Available records:
• • •
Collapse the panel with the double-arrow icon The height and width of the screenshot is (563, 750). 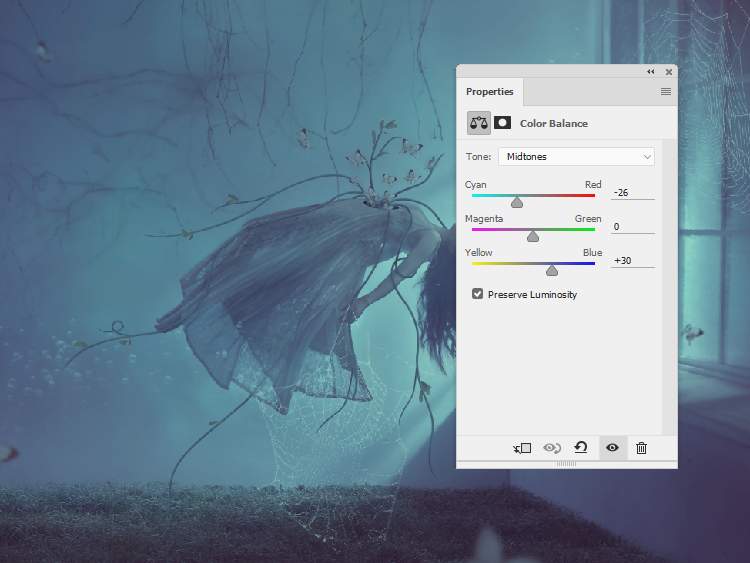pos(651,72)
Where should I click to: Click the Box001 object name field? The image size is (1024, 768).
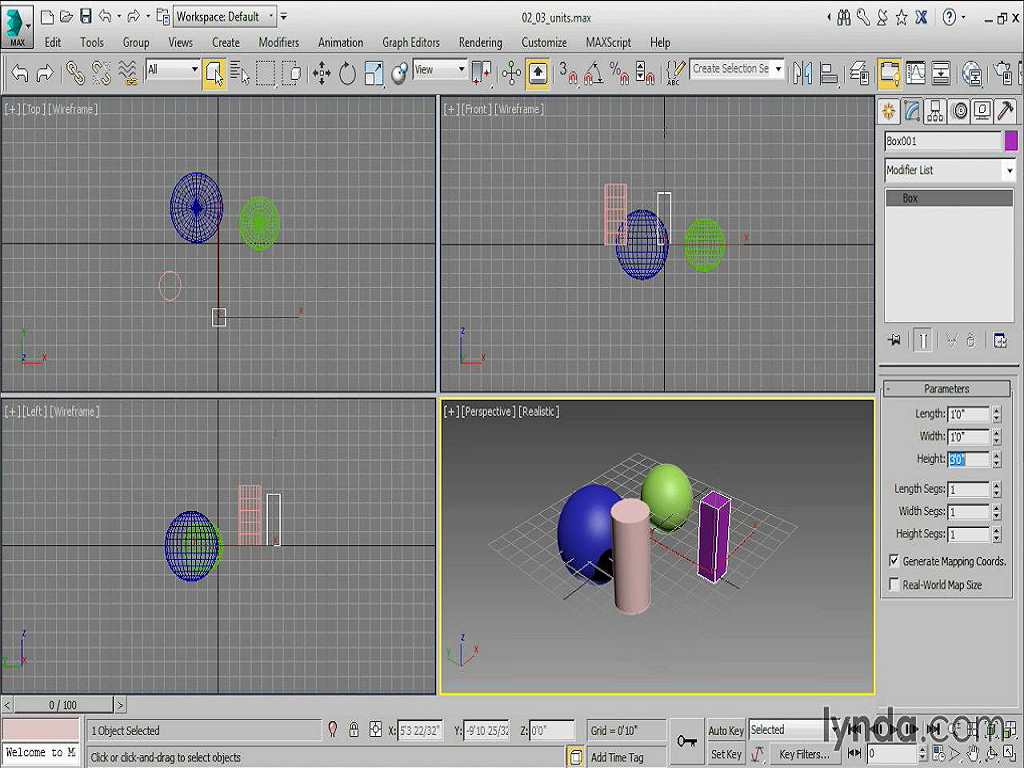(x=942, y=141)
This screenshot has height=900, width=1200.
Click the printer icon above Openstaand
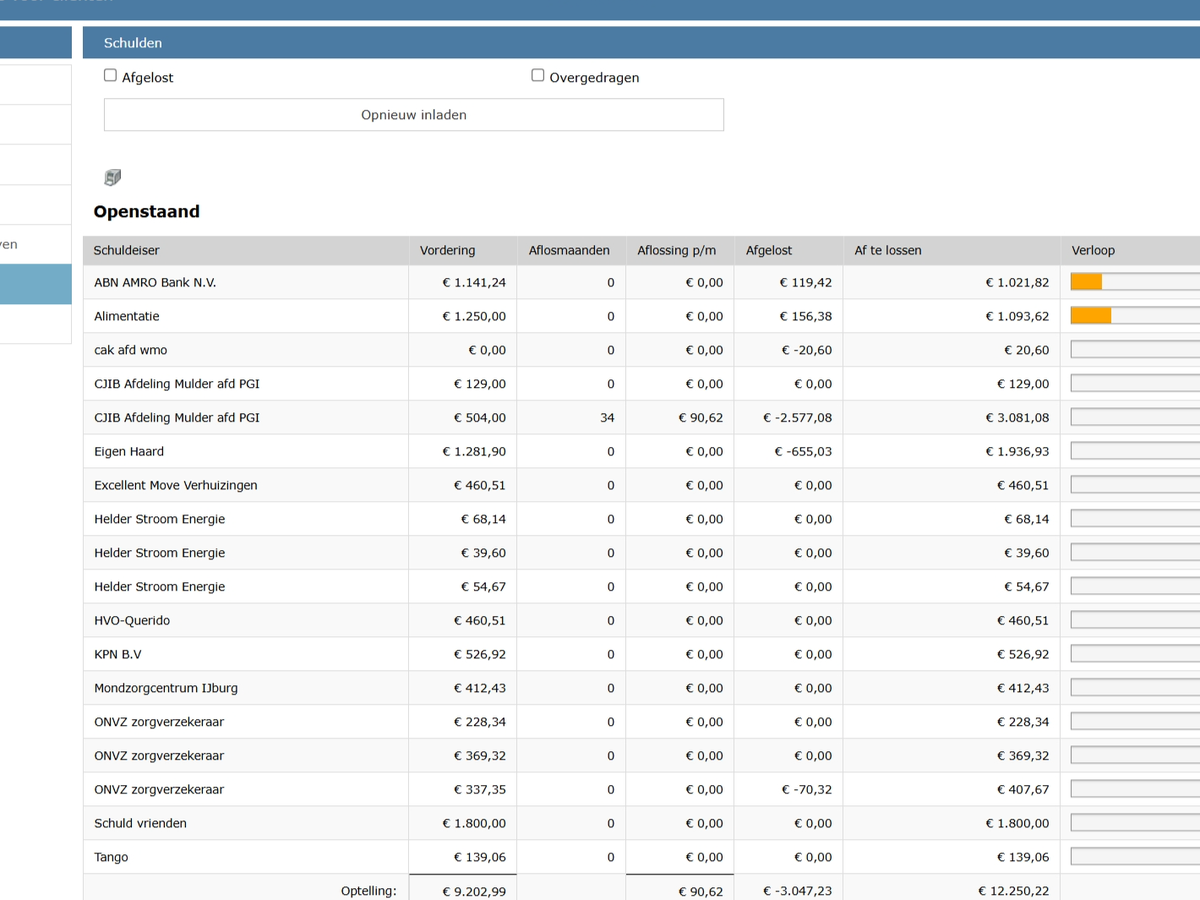pyautogui.click(x=112, y=178)
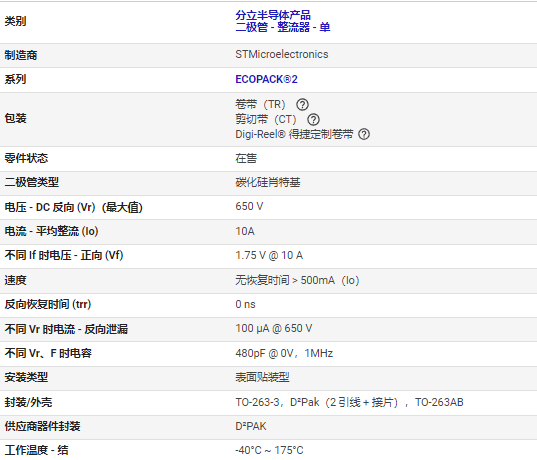This screenshot has width=537, height=460.
Task: Open the 分立半导体产品 category link
Action: 273,15
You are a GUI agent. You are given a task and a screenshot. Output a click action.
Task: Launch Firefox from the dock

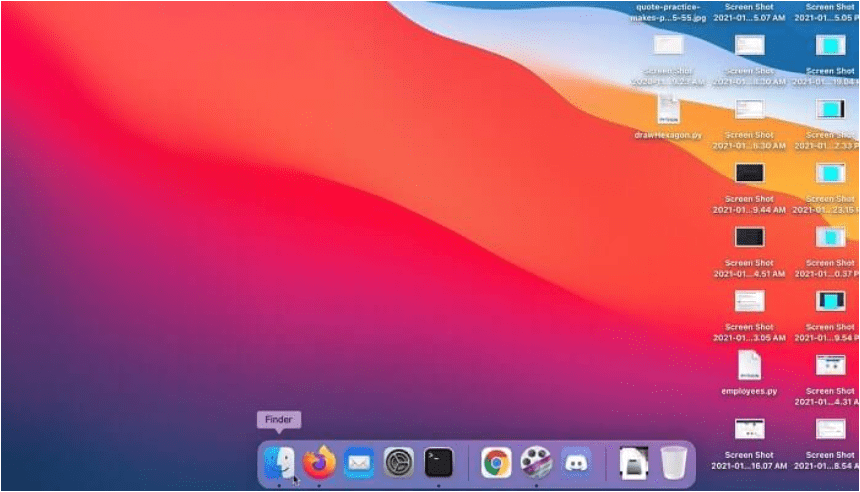[x=319, y=462]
• • •
Challenge:
Express the items from the line containing "This screenshot has height=900, width=1200." through the end of the items as a Markdown table with the columns Row and Text. Number each line, and leave out blank lines and pictures.

Task response:
| Row | Text |
|---|---|
| 1 | This screenshot has height=900, width=1200. |
| 2 | Click the printer icon above Openstaand |
| 3 | pyautogui.click(x=112, y=178) |
| 4 | This screenshot has width=537, height=460. |
| 5 | Task: Open the 分立半导体产品 category link |
| 6 | Action: 273,15 |
| 7 | You are a GUI agent. You are given a task and a screenshot. Output a click action. |
| 8 | Task: Launch Firefox from the dock |
| 9 | [x=319, y=462] |